>>>>>

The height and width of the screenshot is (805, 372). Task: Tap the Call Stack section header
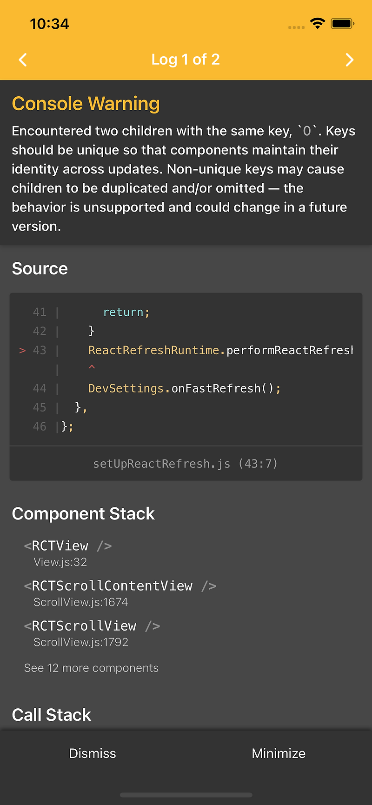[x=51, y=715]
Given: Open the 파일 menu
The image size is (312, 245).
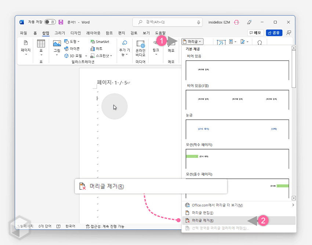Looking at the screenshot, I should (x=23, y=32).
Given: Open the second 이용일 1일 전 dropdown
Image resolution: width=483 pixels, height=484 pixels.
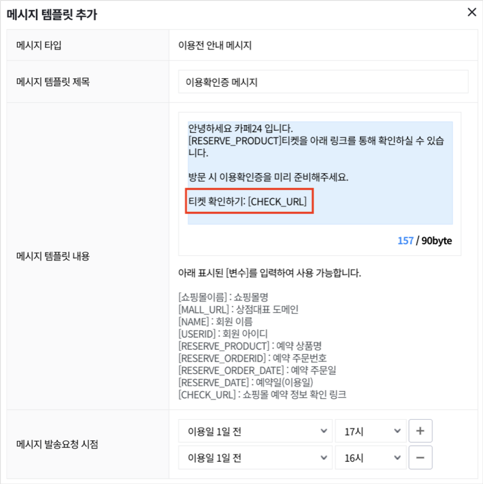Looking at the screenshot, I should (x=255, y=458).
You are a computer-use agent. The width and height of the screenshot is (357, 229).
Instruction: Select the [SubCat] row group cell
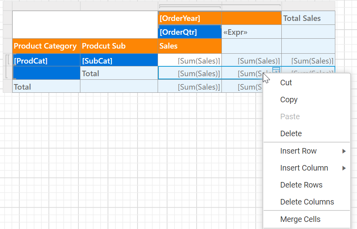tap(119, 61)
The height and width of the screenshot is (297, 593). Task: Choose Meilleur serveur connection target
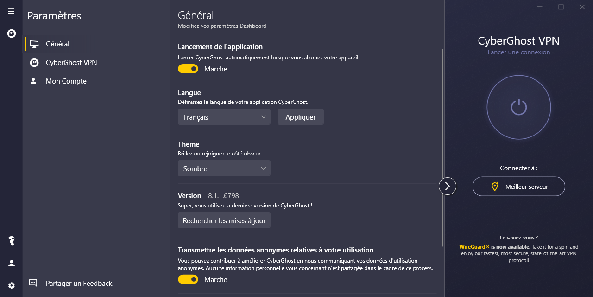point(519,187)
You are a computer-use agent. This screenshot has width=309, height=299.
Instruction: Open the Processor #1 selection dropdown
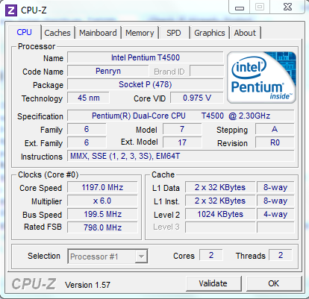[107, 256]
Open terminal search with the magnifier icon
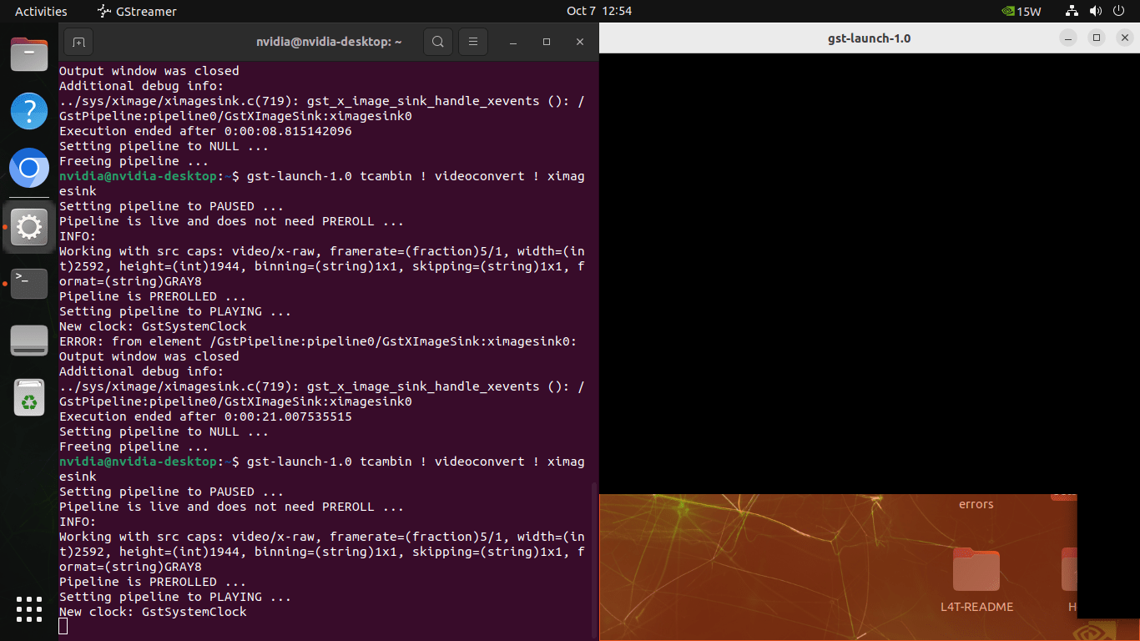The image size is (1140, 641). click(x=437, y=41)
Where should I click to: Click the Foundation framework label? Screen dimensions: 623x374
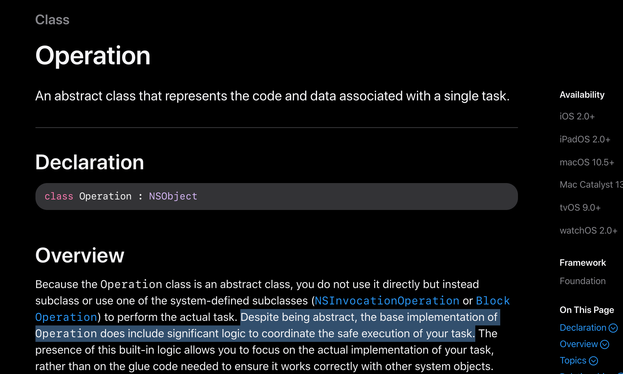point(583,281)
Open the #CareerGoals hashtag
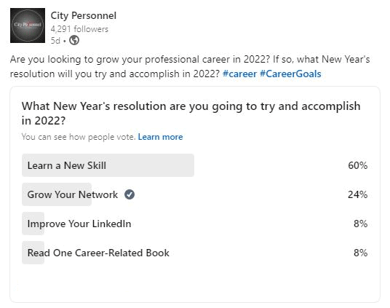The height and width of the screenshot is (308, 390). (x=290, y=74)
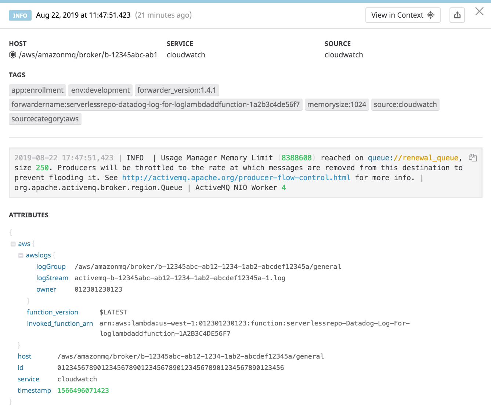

<<<<<

**How to complete this task**: Please report only the number of lines above that include "agent".

**Task answer**: 2